→ **Selected passage**:
Hepatosplenomegaly — a condition where both the liver and spleen are enlarged — is an early and the most common symptom of Gaucher disease. An enlarged spleen is observed in more than 90% of patients and is often the first sign of the disease. In some cases, spleen size may be as much as 15 times larger than normal. This enlargement generally causes abdominal distension and pain. An enlarged liver is seen in 60%–80% of Gaucher disease patients.
Causes of hepatosplenomegaly
Hepatosplenomegaly occurs when Gaucher cells accumulate in the liver and spleen, resulting in an abnormal increase in their size. Gaucher cells contain large amounts of glucocerebroside, a complex lipid molecule that accumulates inside cells due to the beta-glucocerebrosidase enzyme not functioning properly in Gaucher disease patients.
Gaucher cells are predominantly immune cells called macrophages because they engulf and ingest old red and white blood cells, which are sources for large amounts of glucocerebroside.
Management of hepatosplenomegaly
Several treatments for Gaucher disease to help manage hepatosplenomegaly are summarized below.
Enzyme replacement therapy
The most effective treatment that decreases the size of the liver and spleen in Gaucher disease patients is enzyme replacement therapy (ERT). Such therapies approved by the U.S. Food and Drug Administration (FDA) include Cerezyme (imiglucerase), Elelyso (taliglucerase alfa), and VPRIV (velaglucerase alfa). When infused into a patient, the recombinant beta-glucocerebrosidase enzyme enters the patient’s cells and metabolizes glucocerebroside. ERT thus helps to alleviate disease symptoms, including hepatosplenomegaly.

Pixel coordinate grounding data

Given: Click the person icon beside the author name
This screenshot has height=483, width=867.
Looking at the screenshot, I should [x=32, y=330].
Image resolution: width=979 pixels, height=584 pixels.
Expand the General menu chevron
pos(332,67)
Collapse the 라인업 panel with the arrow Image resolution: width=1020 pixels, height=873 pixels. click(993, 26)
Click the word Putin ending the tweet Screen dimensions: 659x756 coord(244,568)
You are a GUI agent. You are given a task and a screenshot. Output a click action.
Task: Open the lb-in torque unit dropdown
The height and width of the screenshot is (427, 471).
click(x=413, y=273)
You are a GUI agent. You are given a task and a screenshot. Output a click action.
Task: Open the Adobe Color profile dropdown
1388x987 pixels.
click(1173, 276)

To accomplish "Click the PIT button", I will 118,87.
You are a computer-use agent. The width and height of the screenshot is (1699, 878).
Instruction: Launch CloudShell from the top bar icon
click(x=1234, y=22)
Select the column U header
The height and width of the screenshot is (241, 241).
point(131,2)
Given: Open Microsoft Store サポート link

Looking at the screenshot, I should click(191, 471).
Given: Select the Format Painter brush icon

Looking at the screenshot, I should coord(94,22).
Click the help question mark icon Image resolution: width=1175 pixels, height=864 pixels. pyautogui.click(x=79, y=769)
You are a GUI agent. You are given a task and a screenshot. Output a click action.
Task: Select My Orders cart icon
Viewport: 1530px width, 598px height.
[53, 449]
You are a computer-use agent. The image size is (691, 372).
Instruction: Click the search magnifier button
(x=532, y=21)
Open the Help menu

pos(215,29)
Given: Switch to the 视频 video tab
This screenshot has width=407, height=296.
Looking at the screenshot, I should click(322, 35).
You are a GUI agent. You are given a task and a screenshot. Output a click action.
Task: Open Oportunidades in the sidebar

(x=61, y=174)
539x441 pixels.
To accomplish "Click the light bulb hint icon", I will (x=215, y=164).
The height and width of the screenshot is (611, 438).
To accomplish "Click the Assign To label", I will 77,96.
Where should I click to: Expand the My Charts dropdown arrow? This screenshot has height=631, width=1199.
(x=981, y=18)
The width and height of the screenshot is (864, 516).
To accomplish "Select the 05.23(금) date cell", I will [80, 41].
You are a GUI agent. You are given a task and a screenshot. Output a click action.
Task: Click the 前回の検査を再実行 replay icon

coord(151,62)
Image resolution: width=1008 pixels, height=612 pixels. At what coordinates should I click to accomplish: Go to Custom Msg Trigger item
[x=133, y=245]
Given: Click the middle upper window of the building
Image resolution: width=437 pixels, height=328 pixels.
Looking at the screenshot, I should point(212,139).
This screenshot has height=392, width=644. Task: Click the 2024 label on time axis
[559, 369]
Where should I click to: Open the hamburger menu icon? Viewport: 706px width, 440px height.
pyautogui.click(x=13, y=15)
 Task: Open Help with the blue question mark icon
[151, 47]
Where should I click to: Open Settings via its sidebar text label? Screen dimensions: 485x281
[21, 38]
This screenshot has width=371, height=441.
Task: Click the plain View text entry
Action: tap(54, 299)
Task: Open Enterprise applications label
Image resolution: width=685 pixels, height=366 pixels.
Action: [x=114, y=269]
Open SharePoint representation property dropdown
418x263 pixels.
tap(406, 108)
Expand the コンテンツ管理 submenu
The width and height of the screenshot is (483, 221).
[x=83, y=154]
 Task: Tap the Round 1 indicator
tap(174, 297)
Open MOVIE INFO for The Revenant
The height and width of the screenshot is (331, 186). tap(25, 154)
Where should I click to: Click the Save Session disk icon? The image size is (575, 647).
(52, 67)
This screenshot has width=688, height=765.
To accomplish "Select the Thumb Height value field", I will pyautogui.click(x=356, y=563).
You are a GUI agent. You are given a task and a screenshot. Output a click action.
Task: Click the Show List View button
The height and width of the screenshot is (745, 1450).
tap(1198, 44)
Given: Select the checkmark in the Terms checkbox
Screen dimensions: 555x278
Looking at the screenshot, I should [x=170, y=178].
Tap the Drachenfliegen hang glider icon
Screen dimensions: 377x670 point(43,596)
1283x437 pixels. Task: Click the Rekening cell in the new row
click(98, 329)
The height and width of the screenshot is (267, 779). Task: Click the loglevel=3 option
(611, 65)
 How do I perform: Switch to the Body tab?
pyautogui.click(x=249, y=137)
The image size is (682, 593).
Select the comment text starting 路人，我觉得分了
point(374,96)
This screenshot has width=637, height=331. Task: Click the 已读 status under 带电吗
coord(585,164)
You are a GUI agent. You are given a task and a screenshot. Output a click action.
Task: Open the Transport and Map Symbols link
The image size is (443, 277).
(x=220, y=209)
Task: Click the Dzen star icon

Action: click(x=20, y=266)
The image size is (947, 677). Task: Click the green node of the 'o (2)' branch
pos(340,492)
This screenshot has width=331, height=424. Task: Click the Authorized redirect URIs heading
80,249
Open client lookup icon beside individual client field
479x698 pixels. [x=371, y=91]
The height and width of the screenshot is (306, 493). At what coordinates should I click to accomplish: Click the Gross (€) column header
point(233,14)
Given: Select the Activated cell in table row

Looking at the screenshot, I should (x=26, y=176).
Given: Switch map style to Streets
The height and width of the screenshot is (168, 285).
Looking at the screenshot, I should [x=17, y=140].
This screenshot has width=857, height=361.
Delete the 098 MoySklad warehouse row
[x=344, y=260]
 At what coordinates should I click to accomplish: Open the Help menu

→ **About this task**:
Please answer these questions using the passage on hepatosplenomegaly above:
(a) In what share of Gaucher disease patients is an enlarged spleen observed?
(b) What complex lipid molecule do Gaucher cells contain in large amounts?
(c) Which enzyme replacement therapies approved by the FDA does the passage list?

→ **Response to this task**:
(a) More than 90% of patients.
(b) Glucocerebroside.
(c) Cerezyme (imiglucerase), Elelyso (taliglucerase alfa), and VPRIV (velaglucerase alfa).